Keywords: Covid-19, Anticoagulants, Adverse drug events

1. Introduction

Severe acute respiratory syndrome coronavirus 2 (SARS-CoV-2), the pathogen causing the COVID-19 disease, can cause a rapid progression to acute respiratory distress syndrome (ARDS) in severe cases [1,2]. Many patients who progress to ARDS require mechanical ventilatory support. A major complication of having ARDS and being on a ventilator is an enhanced potential to develop blood clots. Ischemic stroke (due to a clot formed in the heart with subsequent travel to the brain) is frequently observed in severe COVID-19 patients [3]. According to Zakeri et al. the risk of stroke from arterial thrombosis in COVID-19 patients is high, ranging from 2.8% to 3.8% [3]. Due to this elevated risk of stroke, it is important to identify efficient and effective approaches to managing anticoagulant drugs in these patients to prevent the occurrence of adverse events such as stroke. Conducting pharmacovigilance studies is crucial to managing and monitoring drugs used in the healthcare system. Pharmacovigilance analyses help in detecting and assessing whether a drug causes any major or minor adverse events in a population. In the present study, adverse drug events (ADEs) considered are those that are similar to symptoms of COVID-19 disease. As discussed above, thrombosis is a complication caused by COVID-19 in severe cases and since anticoagulant therapies are clinically used as thromboprophylaxis, it becomes imperative to assess how different anticoagulant therapies affect patients with COVID-19 and whether they exacerbate any adverse drug event in these critically ill patients [3]. Thus, the objective of this retrospective study is to observe how anticoagulant therapies behave in a general patient population (with patients who may or may not have COVID-19) and whether there are any significant adverse events reported. To achieve this, we investigated anticoagulant therapies, including heparin, warfarin, dabigatran, rivaroxaban, edoxaban, and apixaban as our drugs of interest.

2. Relation between COVID-19 and heparin

In an article by Clausen et al. heparan sulfate, a linear glycosaminoglycan polysaccharide present on the cell surface was demonstrated to act as a coreceptor along with ACE2, to facilitate binding of the SARS-CoV-2 spike (S) protein onto the cellular surface [4]. Unique heparan sulfate chains are covalently bound to a core protein to form heparan sulfate proteoglycans (HSPG) [5]. Structural similarities between heparan sulfate glycosaminoglycan and heparin's glycosaminoglycan chains make heparin an interesting drug to study from this perspective.

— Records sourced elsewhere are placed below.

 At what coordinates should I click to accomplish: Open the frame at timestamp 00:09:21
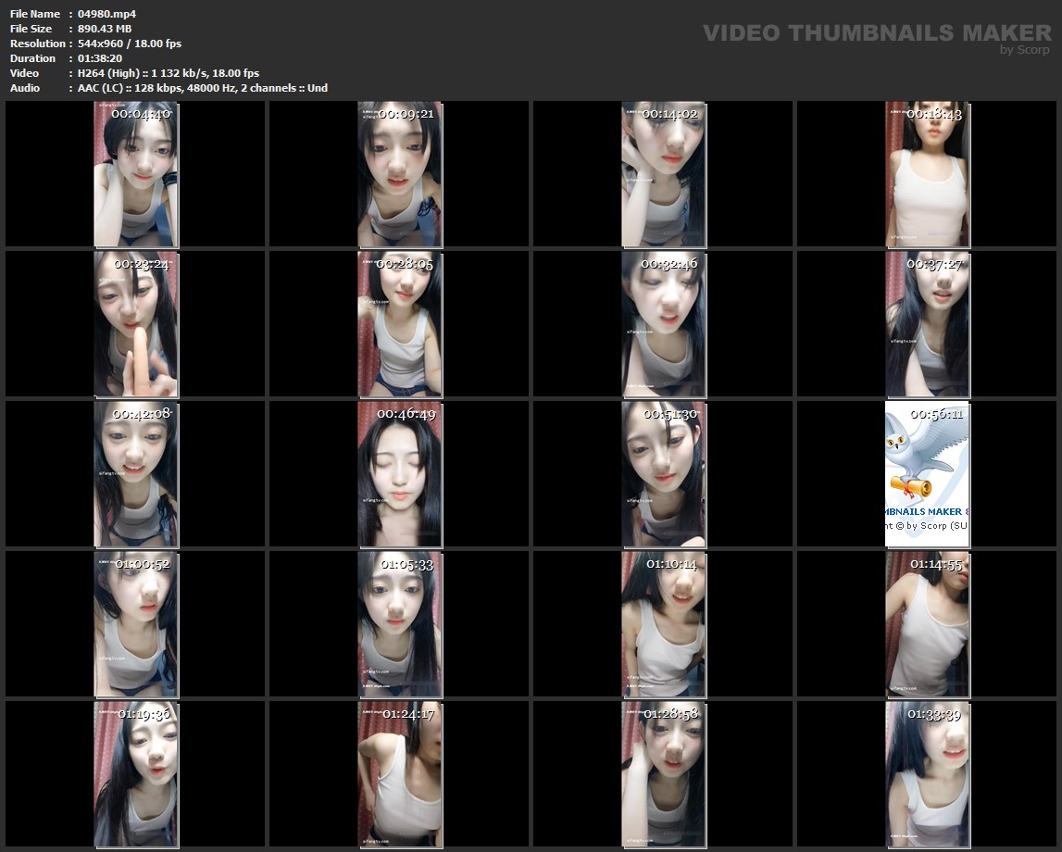pyautogui.click(x=400, y=174)
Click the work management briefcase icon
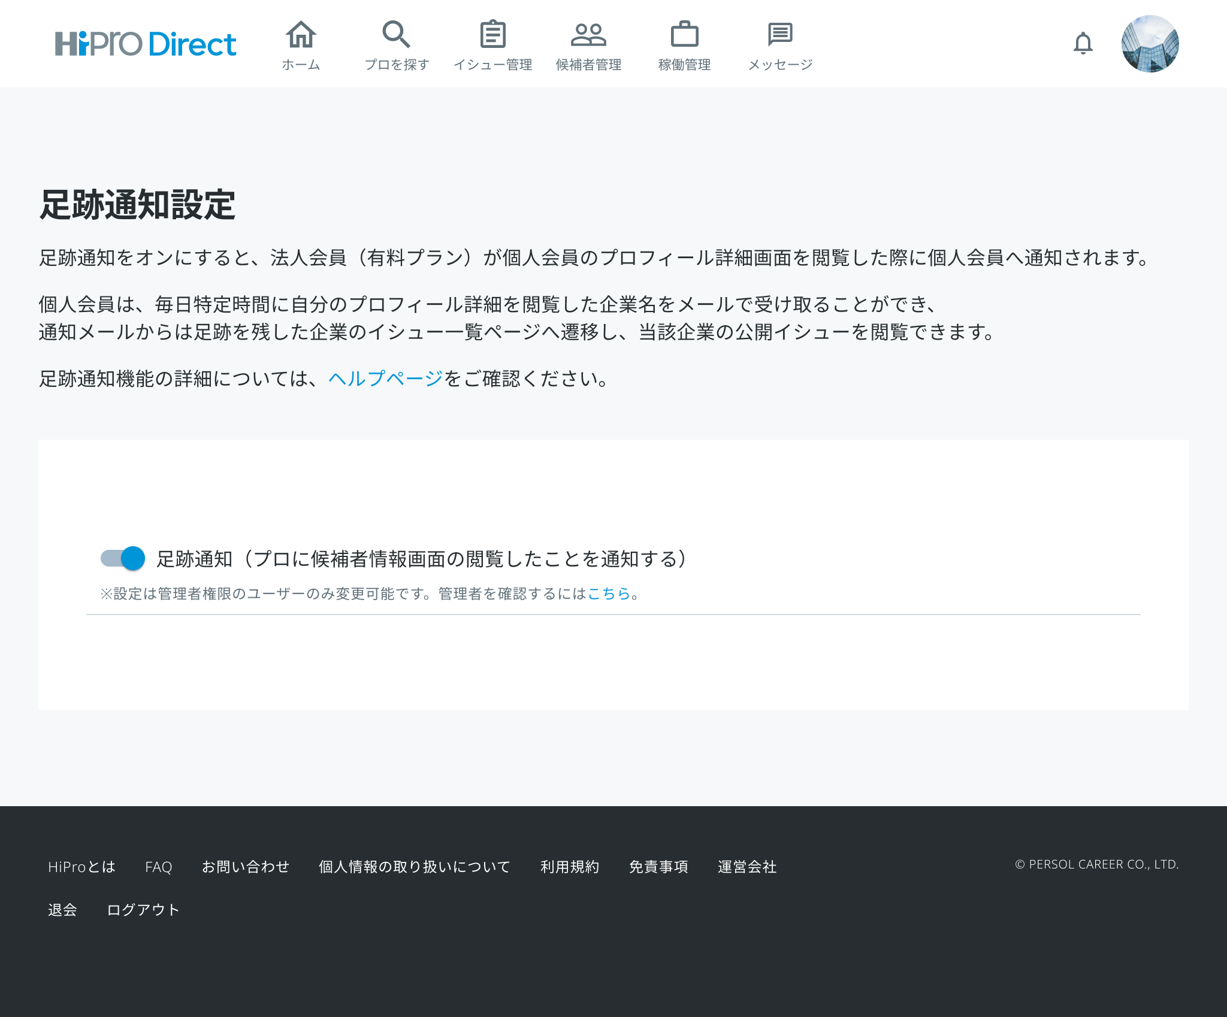Viewport: 1227px width, 1017px height. pos(684,35)
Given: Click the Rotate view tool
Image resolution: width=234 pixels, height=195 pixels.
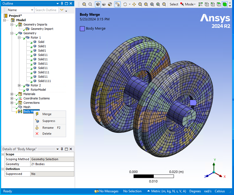Looking at the screenshot, I should pos(125,4).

The work by Clausen and team suggests that competitive binding of heparin and heparan sulfate to the binding S protein of SARS-CoV-2 might prove to be inhibitory towards viral uptake by the cell and may offer therapeutic benefits to control the transmission of SARS-COV-2 [4]. This association is consistent with heparin and other anticoagulant drugs being evaluated in clinical trials (CTs) for the treatment of COVID-19 disease. To study this association between anticoagulants and their administration as a treatment for COVID-19, we examined possible adverse events related to the aforementioned anticoagulants.

3. Methods

This research presents a retrospective analysis of data from the FDA's Adverse Event Reporting System (FAERS) database. Using the data available from the database, appropriate statistical and mathematical tools were used for the analysis. Data from FAERS were extracted from spontaneous reports that were reported for Human Drug Adverse Events on openFDA and were later integrated into 1DATA (www.1data.life). Additionally, primary outcomes for ongoing CTs were analyzed that included observational, interventional, and both observational and interventional study designs. Primary outcomes of all the studies were analyzed, except for studies that were suspended or terminated at the time. Both of these data sources, FAERS and the clinical trials website, included general patient populations [6].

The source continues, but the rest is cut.